Flood insurance premiums could rise and property values fall in the most deluge-prone areas under a plan the Trump administration intends to roll out in coming weeks to change the way risk is calculated under the National Flood Insurance Program.

Instead of simply focusing on whether a home is inside or outside of the 100-year flood plain, the Federal Emergency Management Agency plans to use private-sector data to calculate the real flood threat for each home and set costs based on that data, according to people familiar with the effort and a briefing document obtained by Bloomberg.

Samantha Medlock, North America head of capital, science and policy at insurance broker Willis Towers Watson Plc, said the change “could be the first major advancement to improve understanding of flood risk since the creation of the NFIP itself.’’

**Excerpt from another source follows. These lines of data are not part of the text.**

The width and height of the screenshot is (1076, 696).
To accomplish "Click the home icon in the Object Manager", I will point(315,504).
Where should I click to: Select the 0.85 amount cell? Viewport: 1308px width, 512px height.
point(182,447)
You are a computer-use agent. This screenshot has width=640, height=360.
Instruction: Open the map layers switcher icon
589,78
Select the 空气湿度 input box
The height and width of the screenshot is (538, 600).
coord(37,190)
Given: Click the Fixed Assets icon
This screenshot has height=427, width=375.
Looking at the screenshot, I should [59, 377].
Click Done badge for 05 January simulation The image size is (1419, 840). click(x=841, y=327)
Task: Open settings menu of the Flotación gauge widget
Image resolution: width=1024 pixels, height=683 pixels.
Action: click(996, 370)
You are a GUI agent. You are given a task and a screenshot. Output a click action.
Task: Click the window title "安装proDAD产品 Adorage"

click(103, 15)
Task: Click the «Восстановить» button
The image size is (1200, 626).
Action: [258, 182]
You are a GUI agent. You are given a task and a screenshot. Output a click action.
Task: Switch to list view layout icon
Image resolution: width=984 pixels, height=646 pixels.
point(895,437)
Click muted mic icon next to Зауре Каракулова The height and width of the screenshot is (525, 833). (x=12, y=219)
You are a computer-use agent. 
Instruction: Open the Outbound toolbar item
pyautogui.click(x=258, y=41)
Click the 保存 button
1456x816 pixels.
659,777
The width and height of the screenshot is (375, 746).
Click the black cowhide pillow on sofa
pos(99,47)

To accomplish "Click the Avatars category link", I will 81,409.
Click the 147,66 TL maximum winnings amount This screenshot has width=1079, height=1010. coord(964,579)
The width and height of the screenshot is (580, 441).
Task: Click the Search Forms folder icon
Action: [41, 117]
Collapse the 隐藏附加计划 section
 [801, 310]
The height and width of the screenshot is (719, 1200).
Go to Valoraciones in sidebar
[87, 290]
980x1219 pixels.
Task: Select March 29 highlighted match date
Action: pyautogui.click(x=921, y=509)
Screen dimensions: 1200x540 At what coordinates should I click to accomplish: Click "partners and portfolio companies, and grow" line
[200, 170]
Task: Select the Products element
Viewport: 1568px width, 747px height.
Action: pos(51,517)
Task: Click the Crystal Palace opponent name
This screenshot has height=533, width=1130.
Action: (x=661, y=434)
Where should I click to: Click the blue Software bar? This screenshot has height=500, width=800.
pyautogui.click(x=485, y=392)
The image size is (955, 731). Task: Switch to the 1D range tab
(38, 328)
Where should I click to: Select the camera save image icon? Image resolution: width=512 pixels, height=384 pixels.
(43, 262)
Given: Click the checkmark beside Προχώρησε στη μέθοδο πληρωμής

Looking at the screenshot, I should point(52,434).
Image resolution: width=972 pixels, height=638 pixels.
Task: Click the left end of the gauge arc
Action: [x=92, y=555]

The change could also hurt communities with the greatest flood risk. The new policy “is certainly an issue of concern and one we are actively tracking and engaged on,’’ Liz Thompson, spokeswoman for the National Association of Home Builders, said in an email.

The overwhelming majority of American households with flood coverage receive their policies through the National Flood Insurance Program, which covered about 5 million policyholders in 2017. Despite the growing risk of flooding due to climate change, the number of policies under the program has fallen about 10 percent from its peak in 2009.

Flood insurance will get fresh attention this week from Congress. On Wednesday, the House Committee on Financial Services is set to hold a hearing on reauthorizing the NFIP.

Lawmakers have struggled to reform the program. In 2012, Congress passed changes that would impose premiums that reflected the full risk for homes, only to back down two years later in the face of intense public opposition.

FEMA, asked to comment on its plans, offered a statement by David Maurstad, deputy associate administrator for insurance and mitigation, who said the new system “will help customers better understand their flood risk and provide them with more accurate rates based on their unique risk.”

The initiative, which FEMA calls Risk Rating 2.0, comes as climate change places growing pressure on the publicly subsidized flood insurance program. Claims often outpace premiums, saddling the program with a debt that topped $30 billion in 2017. The models that determine those rates ignore certain kinds of flooding, such as intense rainfall. And many Americans at risk of flooding nonetheless don’t buy insurance.